| WHAT YOU WILL DO |
Give back the records below exactly, every one, with no pictures.

| RAW DATA |
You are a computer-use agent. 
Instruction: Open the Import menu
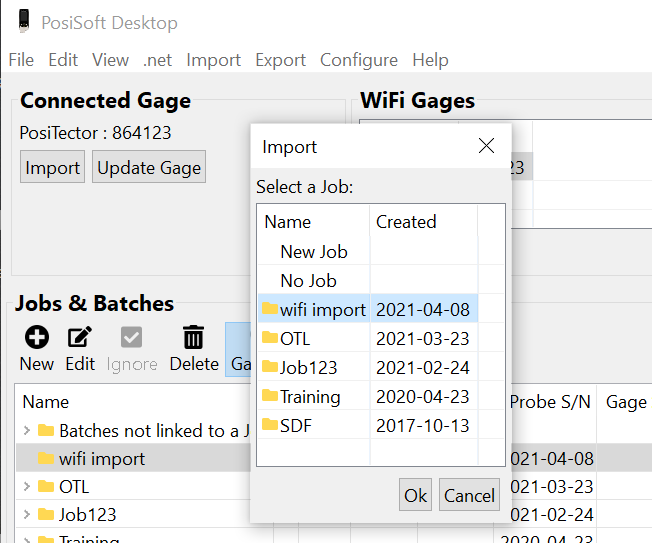(213, 60)
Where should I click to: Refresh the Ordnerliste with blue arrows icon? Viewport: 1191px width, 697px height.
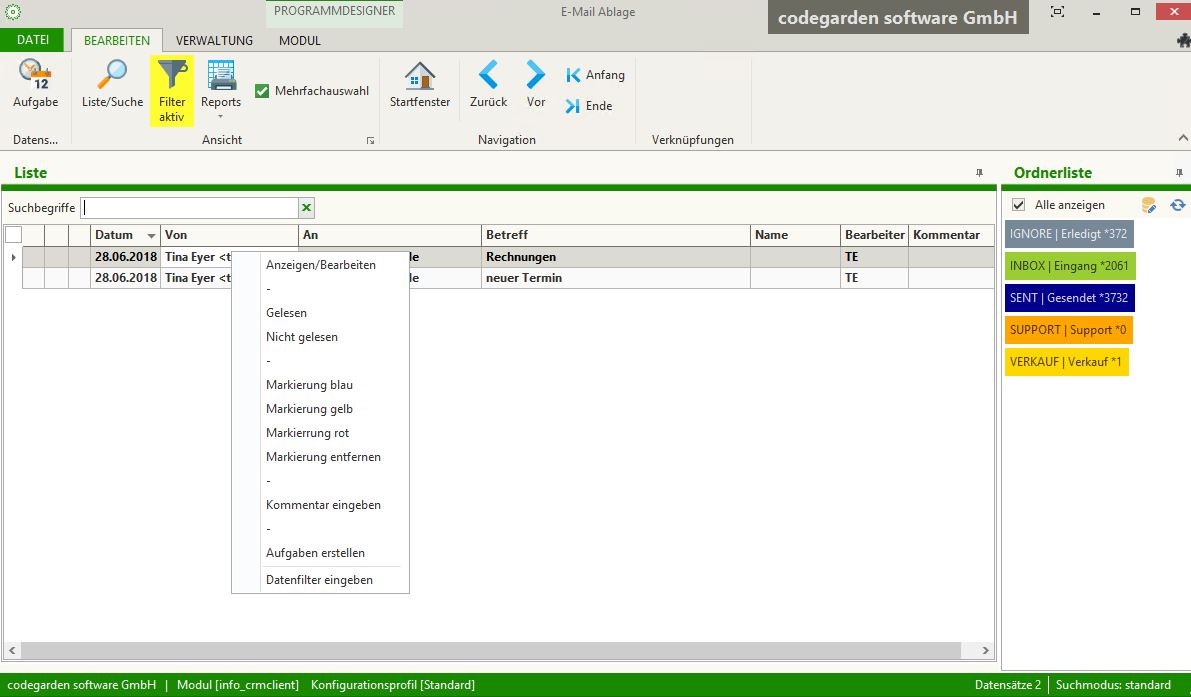click(x=1178, y=205)
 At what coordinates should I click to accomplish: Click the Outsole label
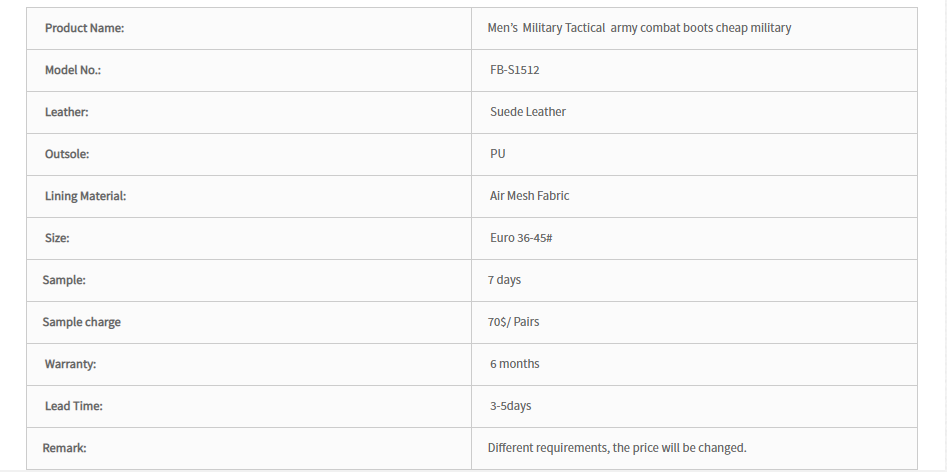pos(67,154)
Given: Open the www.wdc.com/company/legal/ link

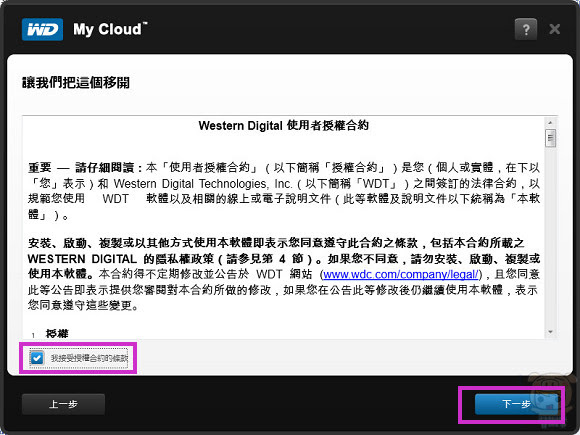Looking at the screenshot, I should pos(401,274).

| WRITTEN SOLUTION |
You are a computer-use agent. 
Instruction: Open the Import menu
(213, 60)
Where should I click to: Refresh the Ordnerliste with blue arrows icon? Viewport: 1191px width, 697px height.
click(x=1178, y=205)
 At what coordinates should I click to accomplish: Click the Outsole label
pos(67,154)
Given: Open the www.wdc.com/company/legal/ link

Looking at the screenshot, I should pos(401,274).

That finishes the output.